Altro che Prima Repubblica. Qui siamo nettamente oltre: siamo al post grillismo, al dimaismo inteso come navigare a vista per cercare di tornare in Parlamento senza riuscirsi. Luigi Di Maio non smette mai di sorprenderci, ma sul serio. Prima dice di essere contro i taxi del mare e poi si scaglia contro la chiusura dei porti. Una sera va a braccetto con i gilet gialli e quella dopo limona con Emmanuel Macron. Reddito di cittadinanza sì, reddito minimo boh. Poi un giorno, auto-convintosi di essere un ottimo politico, molla il Movimento Cinque Stelle per salvare il governo Draghi, finisce con affossare Supermario, fonda un movimento tutto suo, fa l’accordo con “il partito di Bibbiano”, prende una cantonata mastodontica, resta tagliato fuori dalle Camere e ora…. ora si dimette pure da segretario di Impegno Civico. La creatura meno duratura della storia della Repubblica.
Di Maio si dimette
La notizia, che poi sembra più una barzelletta, la apprende in serata l’Adnkronos. Stando all’agenzia di stampa, l’ex ministro degli Esteri (da oggi sostituito da Antonio Tajani) non è più il segretario nazionale di Impegno civico: le dimissioni sono state ufficializzate nella giornata di oggi e comunicate al Direttivo del partito. L’Ape Maio non c’è più.

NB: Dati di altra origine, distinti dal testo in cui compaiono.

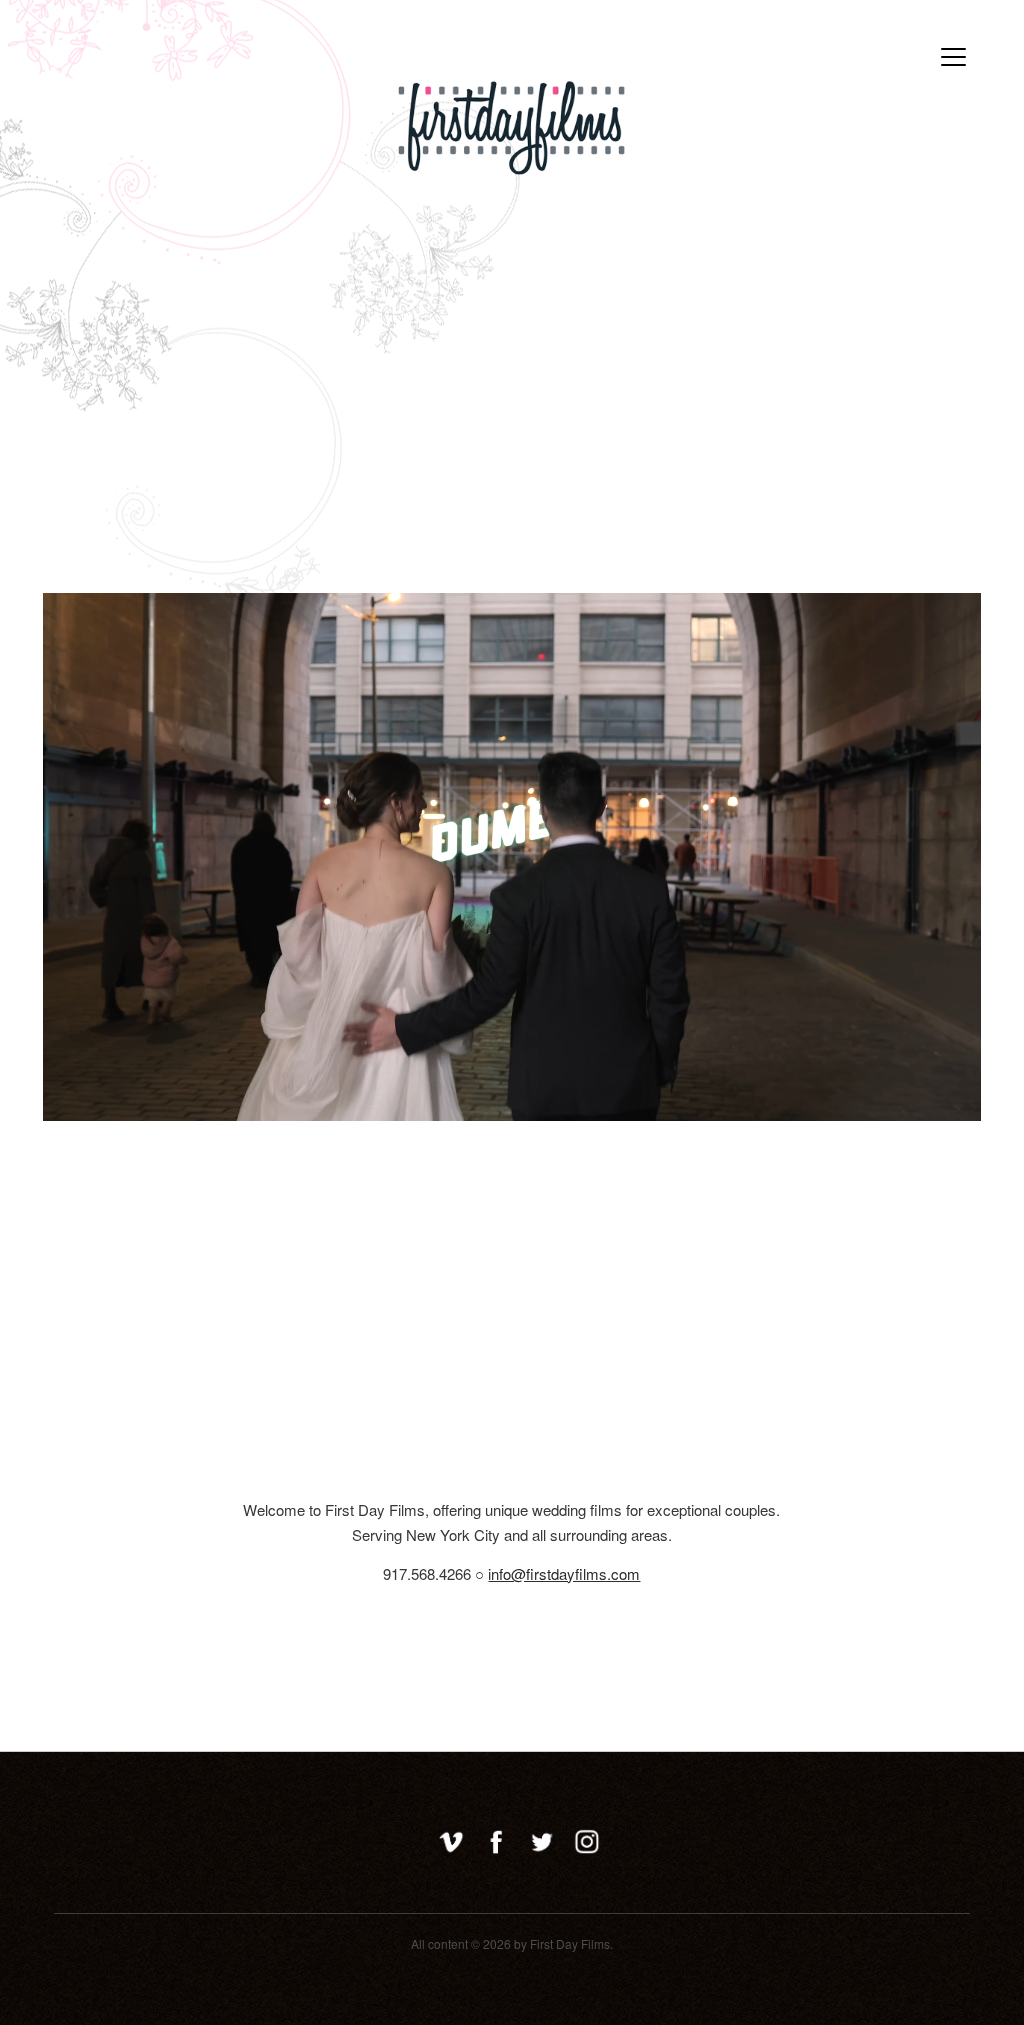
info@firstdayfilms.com (564, 1573)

Il fallimento di Impegno Civico
E pensare che qualcuno di aveva pure creduto. Giovani candidati illusi che una creatura nata a due mesi dalle elezioni potesse davvero riuscire a portare qualcuno in parlamento. Nel risultato dello 0,6% sta l’immagine plastica di un fallimento. L’unico ad entrare in Parlamento è stato quel drago (politico) di Bruno Tabacci, che è riuscito a sfruttare la poca immagine del fu Di Maio per farsi piazzare in un contendibile collegio uninominale a Milano. Però il partito Impegno Civico “era” Di Maio. Una sorta di contenitore personale. Le dimissioni odierne dell’ex ministro chiudono un cerchio, decisamente fallimentare. Ed è probabile che non ne riaprano un altro. In fondo è come se si fosse dimesso da se stesso.